This week I’m going to talk about something we don’t often talk about here on Stogie Review: humidors. Specifically the Adorini Matera Deluxe humidor which was provided for me to use and review, but first a little about humidors in general.
Over the years my thoughts on humidors has evolved, much like my taste in cigars. The first humidor I ever bought was a Diamond Crown called The Wellington. I loved the way the cedar smelled when I opened the lid, and the glass top was sure to keep me from opening it too often to check on the humidity. And since there was no way I’d ever need to store more than 100 or so cigars at a time, it made sense to get something nice. Of course, I filled it in record time and quickly realized I could not afford to drop $400 (or more) on a new humidor every time I needed one. I’d be bankrupt in less than 6 months. So I experimented with less expensive humidors, and ultimately various forms of air-tight plastic storage like Tupperware and the infamous coolidor.

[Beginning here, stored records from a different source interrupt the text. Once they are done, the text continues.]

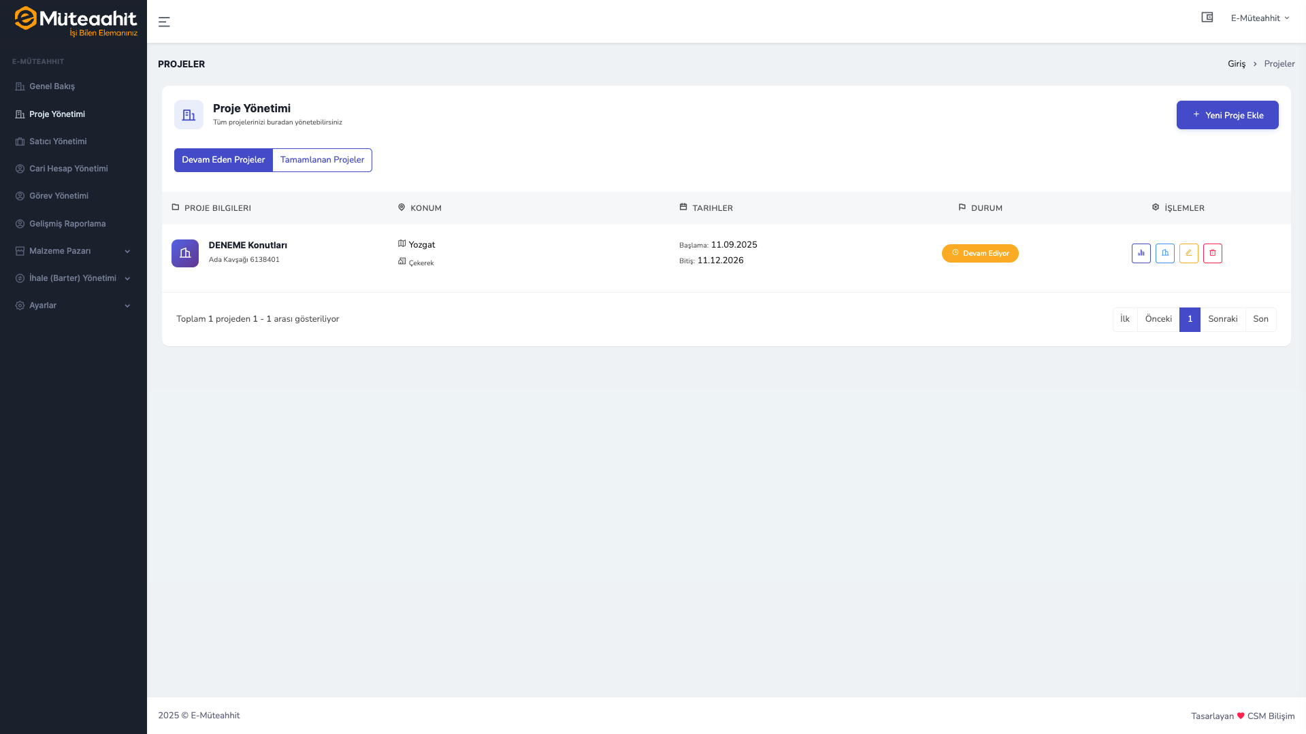Click the Giriş breadcrumb link
Viewport: 1306px width, 734px height.
1236,64
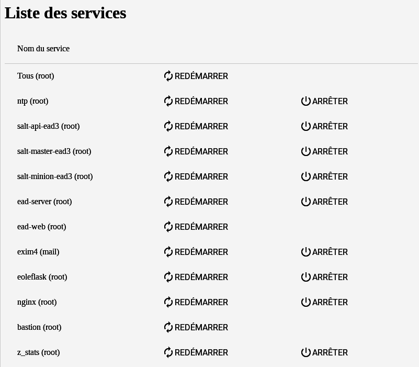This screenshot has height=367, width=419.
Task: Click the power icon for z_stats
Action: 305,352
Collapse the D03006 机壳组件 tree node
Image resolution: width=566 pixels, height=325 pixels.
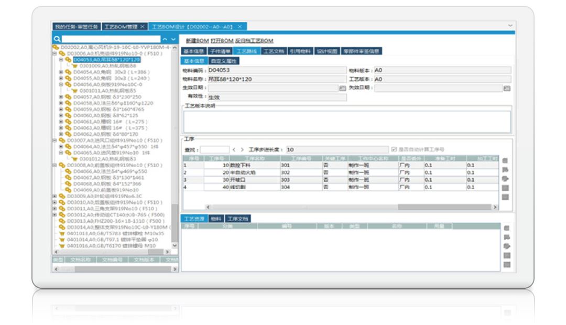55,53
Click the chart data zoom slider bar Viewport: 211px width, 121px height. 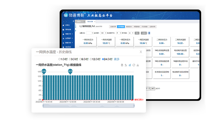85,105
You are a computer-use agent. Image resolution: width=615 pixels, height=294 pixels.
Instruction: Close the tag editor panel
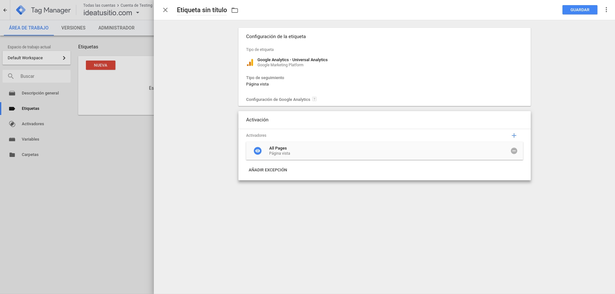165,10
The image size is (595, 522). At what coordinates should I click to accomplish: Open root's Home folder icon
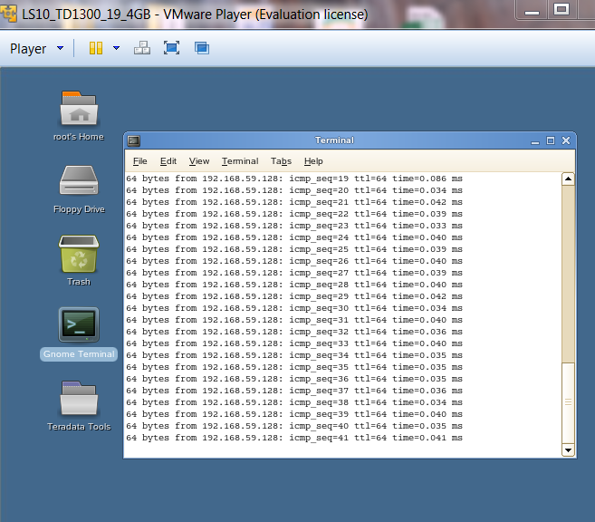[79, 109]
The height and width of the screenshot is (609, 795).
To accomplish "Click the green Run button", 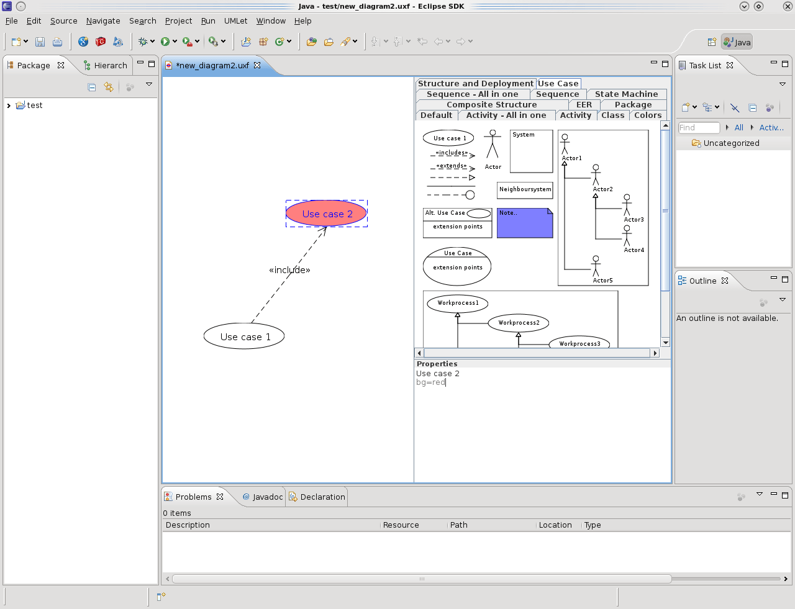I will tap(165, 42).
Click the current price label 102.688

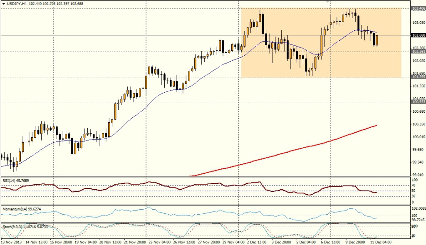[418, 36]
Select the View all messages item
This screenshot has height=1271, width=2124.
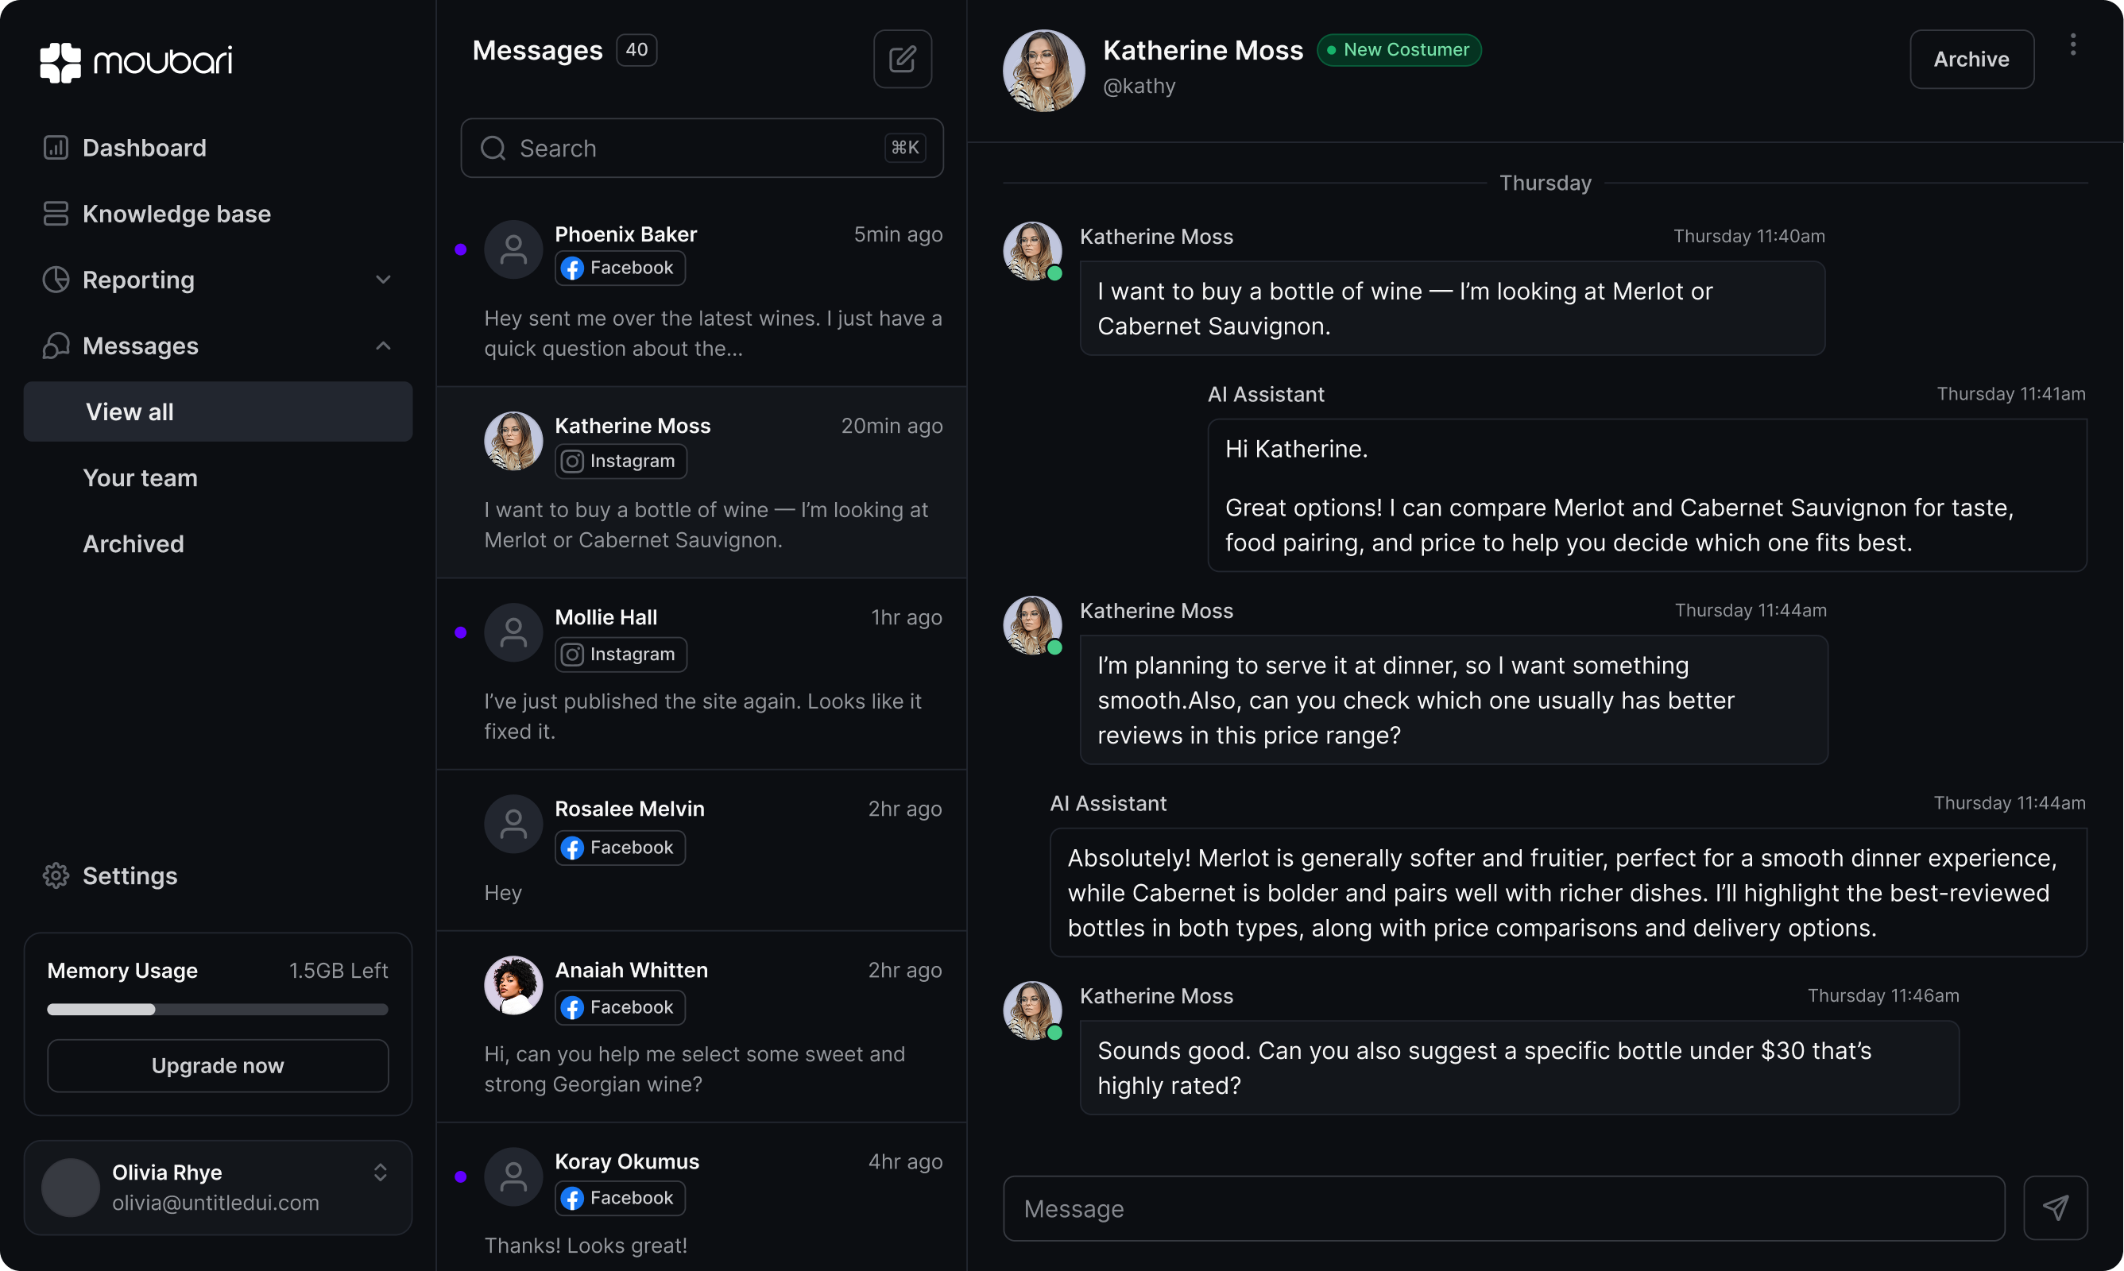point(218,412)
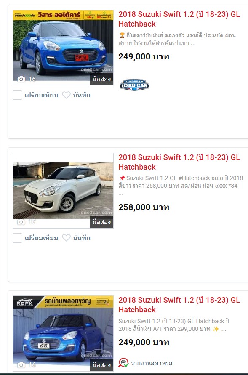Open second 2018 Suzuki Swift listing title link
The height and width of the screenshot is (375, 248).
179,162
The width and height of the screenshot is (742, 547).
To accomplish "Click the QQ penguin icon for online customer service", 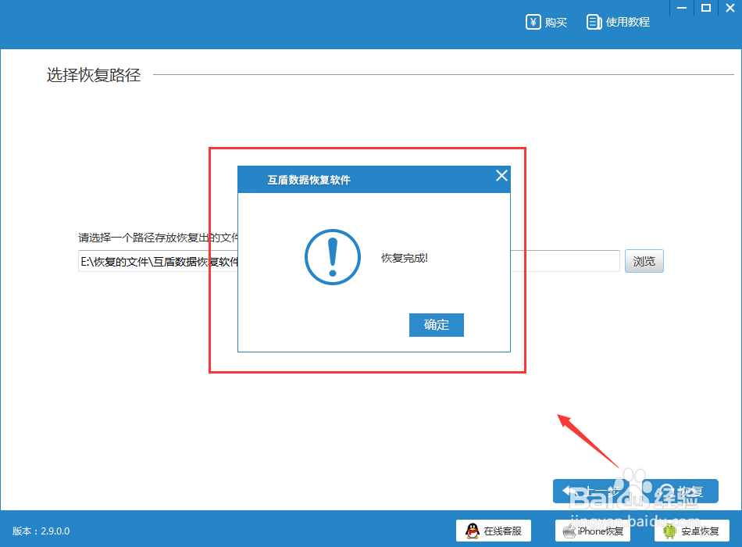I will tap(471, 530).
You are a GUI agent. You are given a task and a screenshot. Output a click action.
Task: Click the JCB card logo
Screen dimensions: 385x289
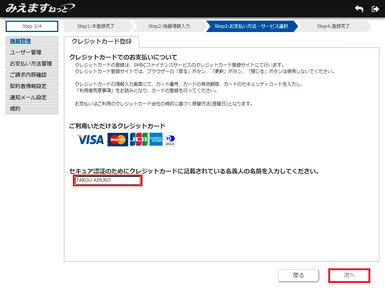pyautogui.click(x=139, y=140)
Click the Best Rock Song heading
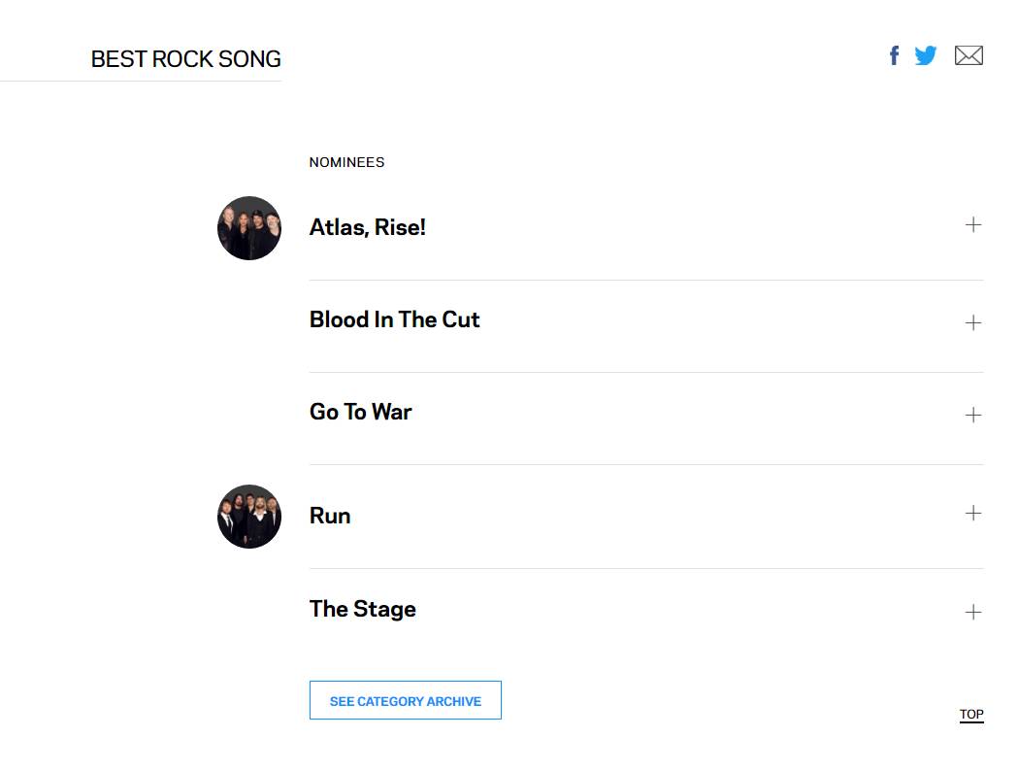The image size is (1018, 771). click(185, 59)
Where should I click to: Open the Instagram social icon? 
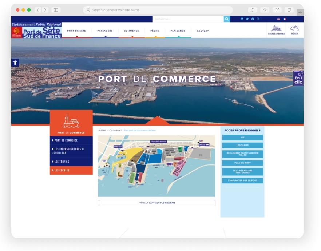pyautogui.click(x=258, y=19)
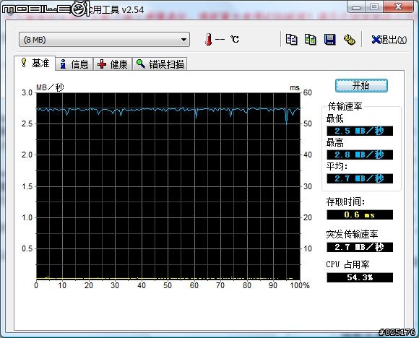Click the benchmark graph area

[168, 186]
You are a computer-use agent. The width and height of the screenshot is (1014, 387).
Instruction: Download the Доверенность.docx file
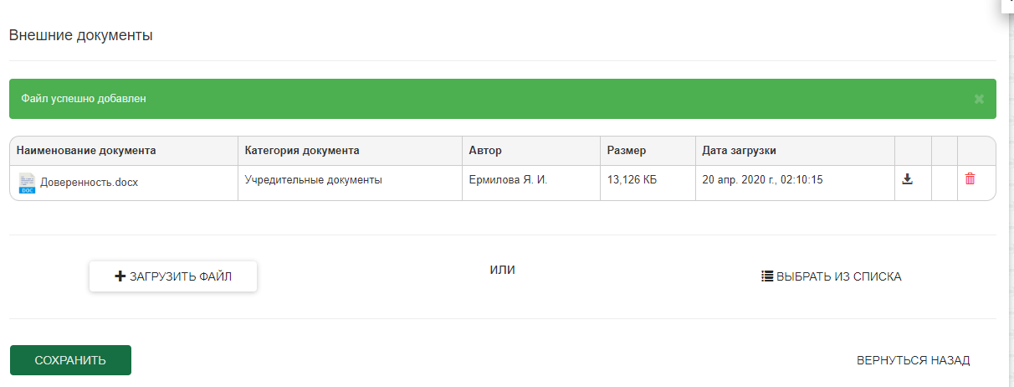click(907, 179)
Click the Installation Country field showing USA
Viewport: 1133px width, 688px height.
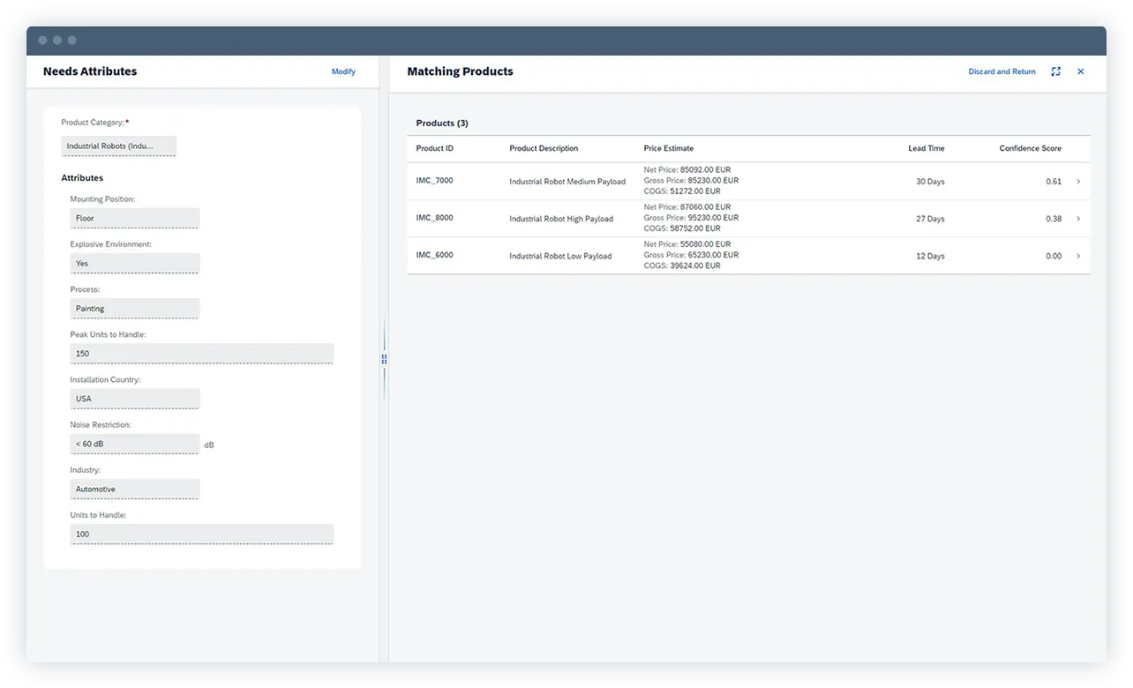[x=134, y=398]
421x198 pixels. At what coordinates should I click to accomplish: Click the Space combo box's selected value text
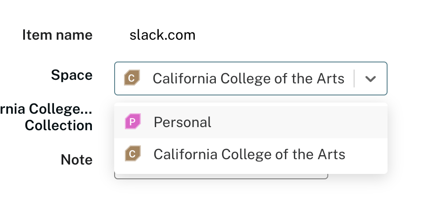click(x=248, y=79)
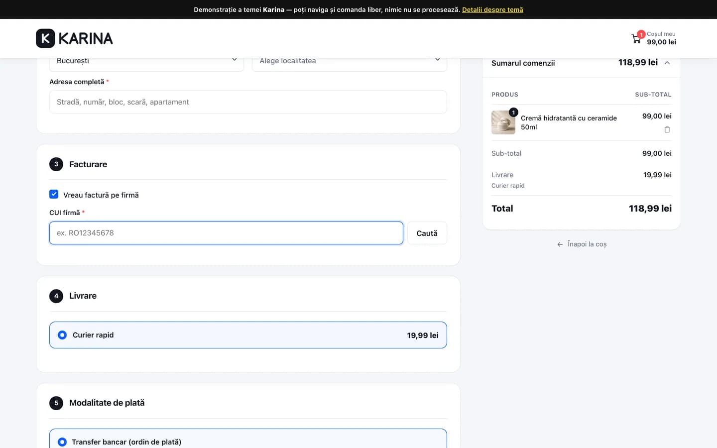Click the CUI firmă input field

(x=226, y=233)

So what’s my opinion on humidors now? I think the different forms of storage all have their place. For bulk quantity and long term storage, it’s hard to beat something like a coolidor. But when it comes to something you want your significant other to let you keep in the house, it’s worth it to go for quality. I think it makes sense to have both if you have a large collection- a coolidor for volume and aging, and quality humidor for display and rotation. That is unless you can afford a walk-in humidor in your house, in that case, definitely do that.
But back to the humidor at hand- the Adorini Matera Deluxe. It’s a cigar storage option that is lobbying hard to be your choice for the humidor you keep on display in your house. But there’s also a lot going on under the lid, which becomes immediately apparent the moment you open said lid. The walls and floor of the humidor have grooves called “ventilation ribs”. Along with the expected humidifier (acryl polymer), analog hygrometer and keys, there’s also a bunch of cedar dividers of varying sizes, labels and even a bottle of distilled water. My initial response was along the lines of “Wow, this humidor smells nice. Also, comes with a lot of stuff.”
I made use of this Adorini humidor over the course of about three months for mostly short term cigar storage. Some cigars spent almost the entire time in the humidor, others were in one day and out the next. (Many were somewhere in between.) The humidor seemed to serve both “long” term and transient cigars well. Let’s break my experience down into the pros and cons:
- First and foremost, it holds humidity and has a good seal.
- It’s a nice looking humidor. Better still, it’s a nice smelling humidor.
- The grooves in the floor and walls of the humidor (or “ventilation ribs” or “RibTech”) allow much better air (and humidity) flow throughout the humidor. Absolutely my favorite feature.
- The dividers allow for more customization of how your organize your cigars than is possible with most humidors. And plastic clip-on labels are there in case you’d like to note something about the cigars in a section, the source or date of purchase, for example.
- There’s a big hole (“AirVent” per documentation) in the middle of top tray. On the plus side, this means you can fit a larger humidification unit in the humidor (the Cigar Oasis Excel, for example) and still use the tray.
- The Humidor Guide booklet that comes with humidor is the best documentation I’ve ever seen with any cigar accessory or humidor. It seriously covers everything over the expanse of 23 pages. I feel smarter having read through it.
- The magnetic lid. All solutions for attaching hygrometers and humidifiers to the lid that involve any form of adhesive are doomed to failure and sadness. Magnetism is where it’s at, even if it confuses and angers Insane Clown Posse.
- A bottle of distilled water. It was a thoughtful touch- I can imagine someone opening their humidor and realizing they’re out of distilled water. No problem.
- There is a little inconsistency in the how well the wooden dividers fit in the various grooves in the humidor.
- There’s a big hole (“AirVent” per documentation) in the middle of top tray. On the bad side, this limits what the number of cigars you can keep in the tray if you’re not using a larger humidifier. (It would be nice to be able to close this gap if not needed.)
- While the documentation indicated the hygrometer was precalibrated, it was way off the mark. This is, of course, a common situation with analog hygrometers, it always pays to double check.
- When moistened, the contents of the acryl polymer humidifier expand and can prevent the vents from closing.
I think the Adorini Matera Deluxe is a great humidor based on my three or so months using it. It quickly replaced a lesser cedar box as my preferred short term storage for cigars, and it made my wife happy because it looks nicer than one it replaced. I mentioned earlier that my favorite feature of the humidor is the grooved walls and floor that allow for a better flow of air and humidity around the cigars, but really my favorite thing about the Adorini Matera Deluxe is that it’s smart. You can tell that a lot of thought went into the product, the grooves are just my favorite indication of that. There’s also the expansive documentation, the dividers and even the the fact that it comes with a bottle of distilled water. Adorini has done the best job I’ve seen so far of making an foolproof humidor. There are cheaper options out there (as of the time of this writing this one sells online for $367) but this one delivers a lot of value for the money.